Under the terms of the deal, Roseland, New Jersey-based ADP will pay $17 per share for the entire outstanding stock in Pleasanton, California-based ProBusiness Services, or a total of $500m in cash, representing a premium of 2.9 times the company’s $170m 2001 annual revenue.

ProBusiness provides back-office processing services such as payroll and tax administration, human resources, benefits administration, and web-based HR services for 760 clients including America Service Group, Essex Property Trust, TransUnion, Qualcomm, Autodesk, Intuit, Yahoo and National Semiconductor. ADP said it plans to pool the business into its existing Employer Services division, which provides payroll, tax filing and benefits administration services.

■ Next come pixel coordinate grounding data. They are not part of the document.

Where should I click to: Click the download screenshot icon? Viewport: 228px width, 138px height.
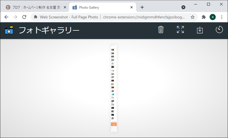pos(200,30)
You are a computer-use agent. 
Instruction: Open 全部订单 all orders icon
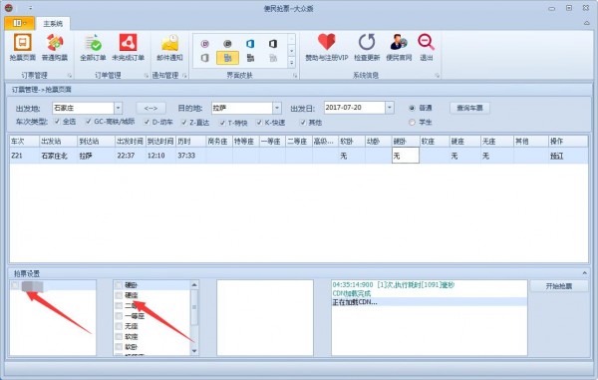click(93, 42)
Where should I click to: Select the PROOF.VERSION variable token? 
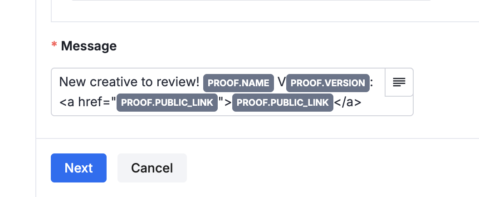pyautogui.click(x=328, y=83)
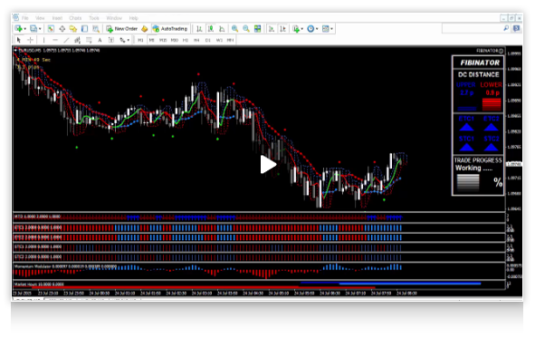
Task: Expand the periodicity clock dropdown
Action: click(x=317, y=29)
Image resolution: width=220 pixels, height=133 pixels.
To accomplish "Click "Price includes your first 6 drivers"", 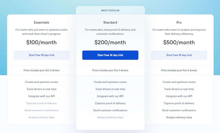I will (x=179, y=70).
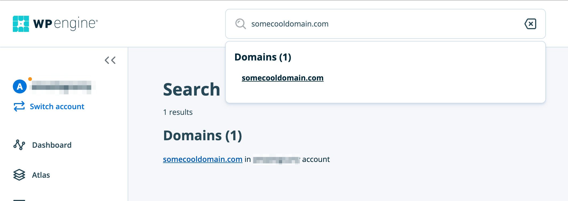Image resolution: width=568 pixels, height=201 pixels.
Task: Collapse the sidebar with the double chevron
Action: click(x=110, y=60)
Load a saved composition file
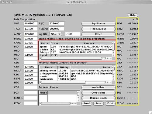 [x=87, y=103]
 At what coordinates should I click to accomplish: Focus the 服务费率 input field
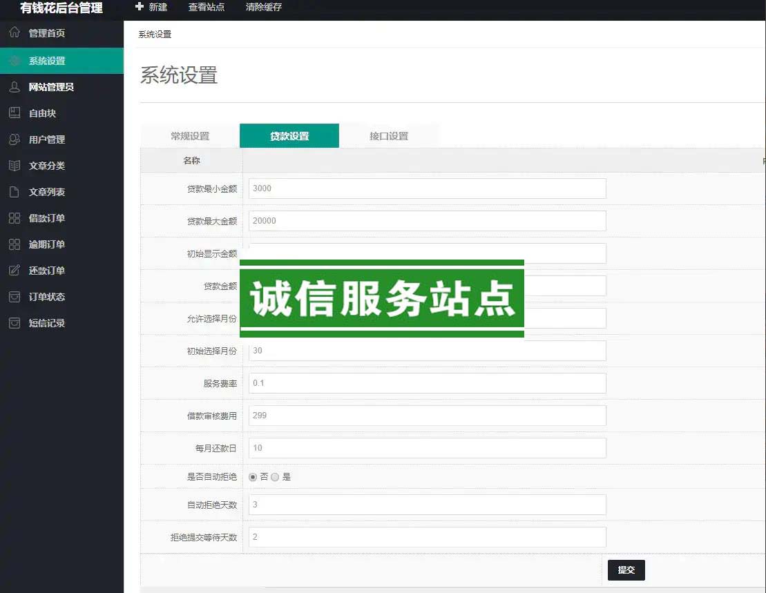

The move by ADP to consolidate the back-office processing market is an attempt to compete on a more level footing with major IT services rivals like EDS, Accenture and IBM Global Services, which are actively targeting the administration processing and business process outsourcing (BPO) space as part of their overall outsourcing contracts. Last January, Cap Gemini Ernst & Young won a $642m project with Hydro One Networks Inc to provide payroll and customer service administration as part of an overall outsourcing project, and in the largest deal to date, IBM Global Services signed a $6bn outsourcing project in late 2001 with automaker Fiat, which has payroll processing as a core component.

During its most recent quarter ended September 30, ProBusiness trimmed its operating loss to $3.3m compared to an operating loss of $10.4m in 2001, on revenue that remained more or less flat at $40.3m. ADP said that the acquisition would dilute earnings by $0.01 per share in the first year of trading and then be accretive in the second year.